▸ AIM OF THE TASK: Copy exactly the lines of the records below, starting at the line that contains "This screenshot has width=812, height=524." and continuing through the last line, both included; omit any pictures.

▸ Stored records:
----------

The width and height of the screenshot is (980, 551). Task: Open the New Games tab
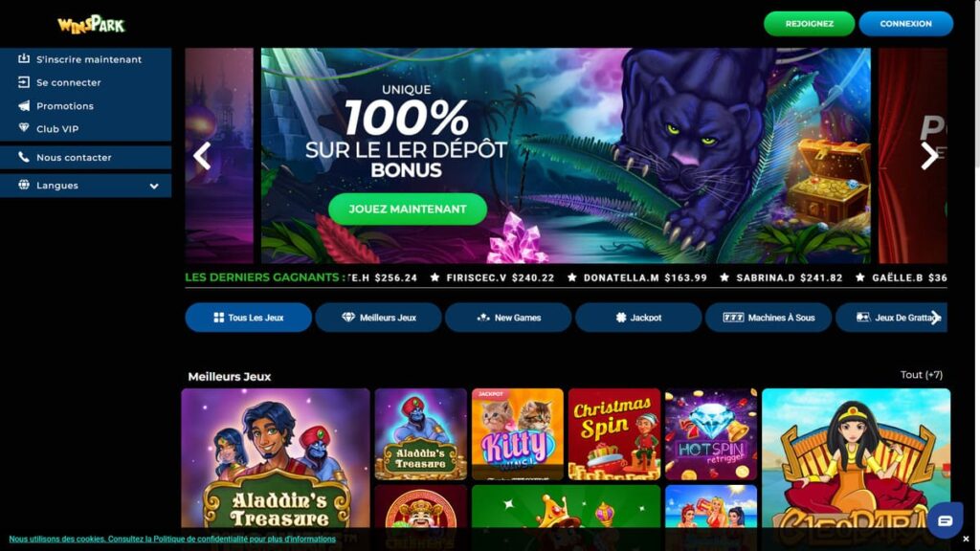point(508,318)
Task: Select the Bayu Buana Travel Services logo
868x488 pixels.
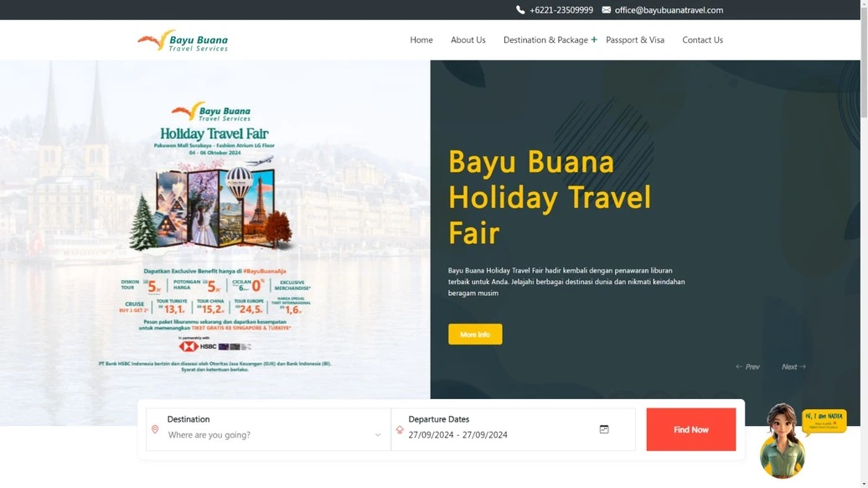Action: (x=182, y=39)
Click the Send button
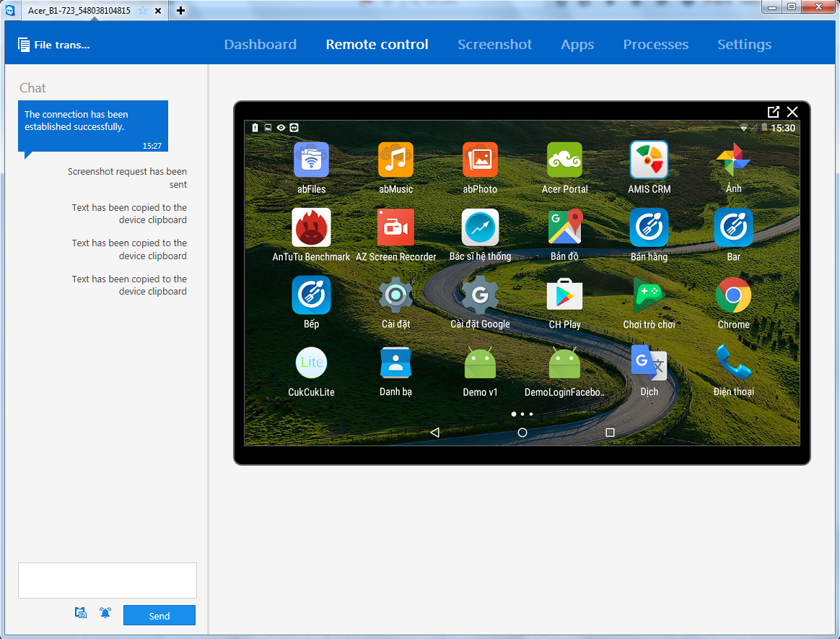The width and height of the screenshot is (840, 639). click(159, 615)
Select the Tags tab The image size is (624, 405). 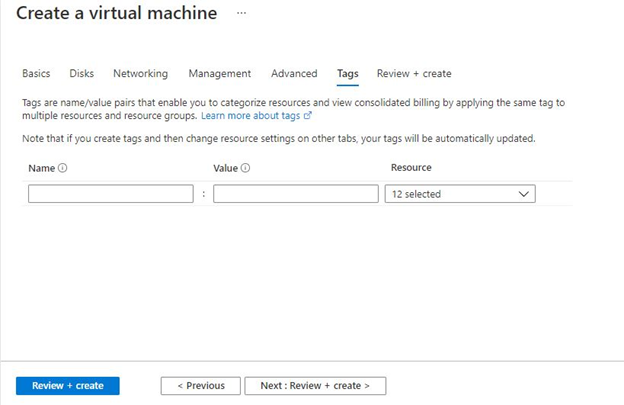347,73
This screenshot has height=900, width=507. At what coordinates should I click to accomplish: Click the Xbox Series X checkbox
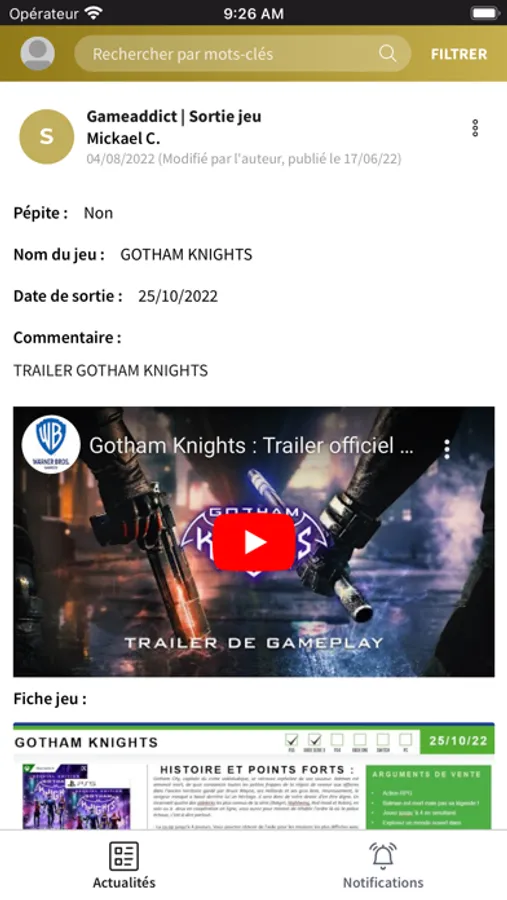pos(315,739)
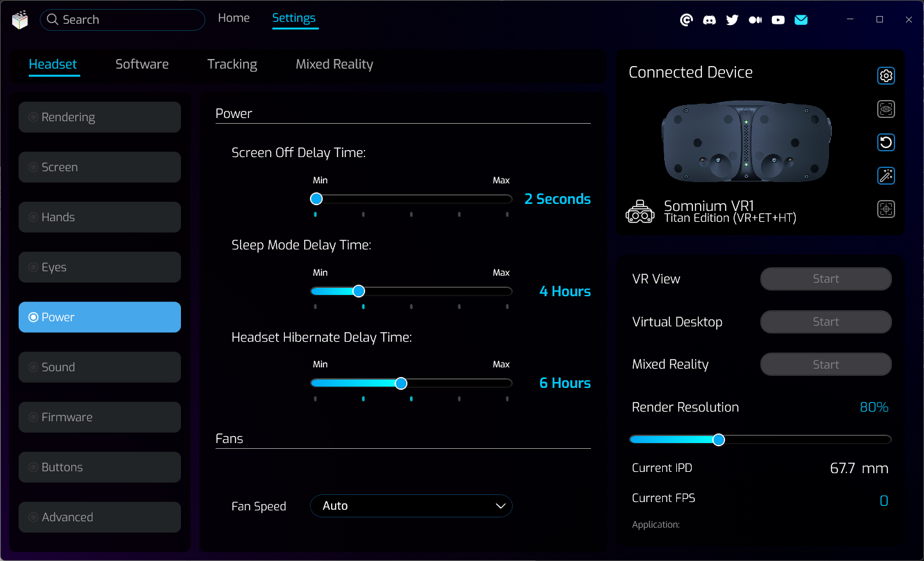Image resolution: width=924 pixels, height=561 pixels.
Task: Click the envelope mail icon
Action: coord(801,20)
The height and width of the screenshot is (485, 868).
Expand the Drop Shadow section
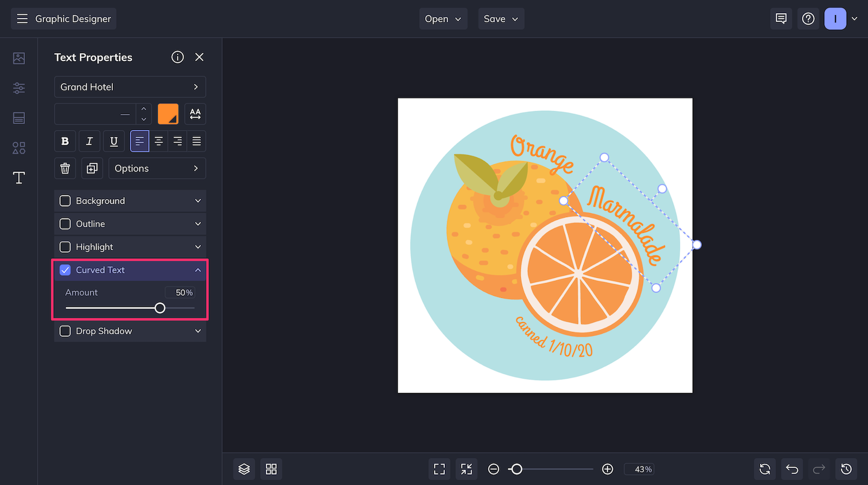pyautogui.click(x=198, y=331)
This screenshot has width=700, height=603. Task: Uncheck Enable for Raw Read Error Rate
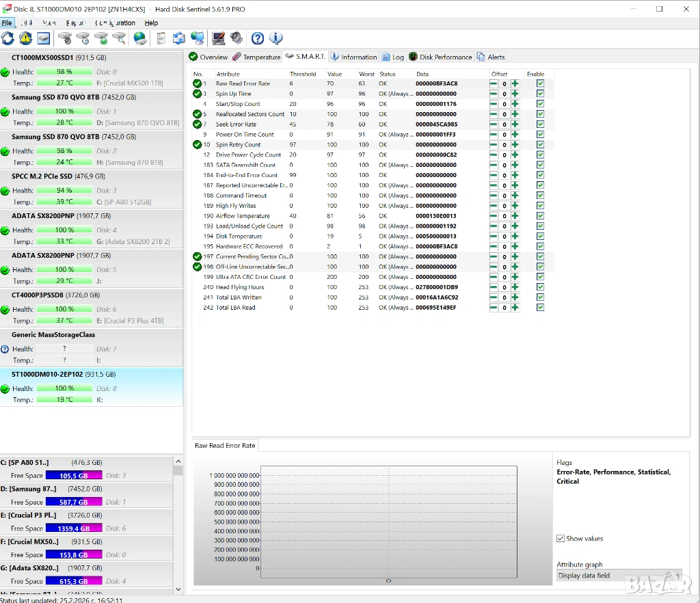540,83
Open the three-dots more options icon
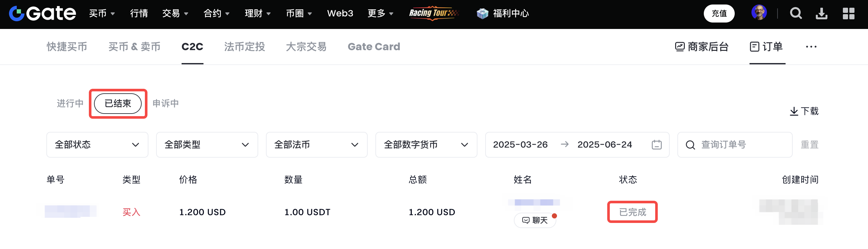 tap(811, 47)
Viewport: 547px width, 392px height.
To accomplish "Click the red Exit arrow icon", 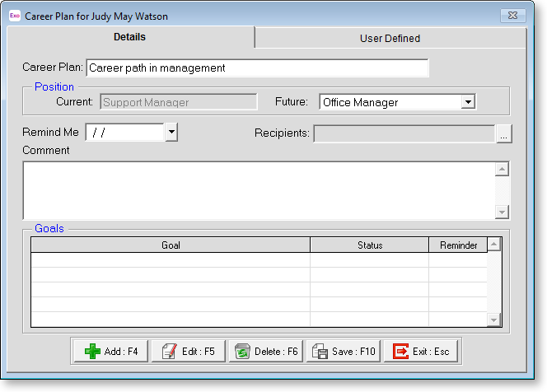I will (x=400, y=352).
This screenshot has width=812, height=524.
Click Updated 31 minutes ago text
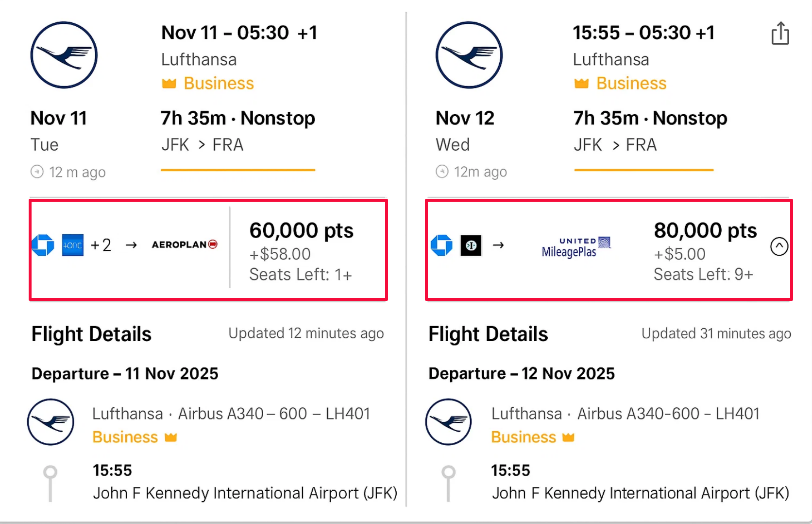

----------

▸ EXERCISE SOLUTION:
This screenshot has width=812, height=524.
Click Updated 31 minutes ago text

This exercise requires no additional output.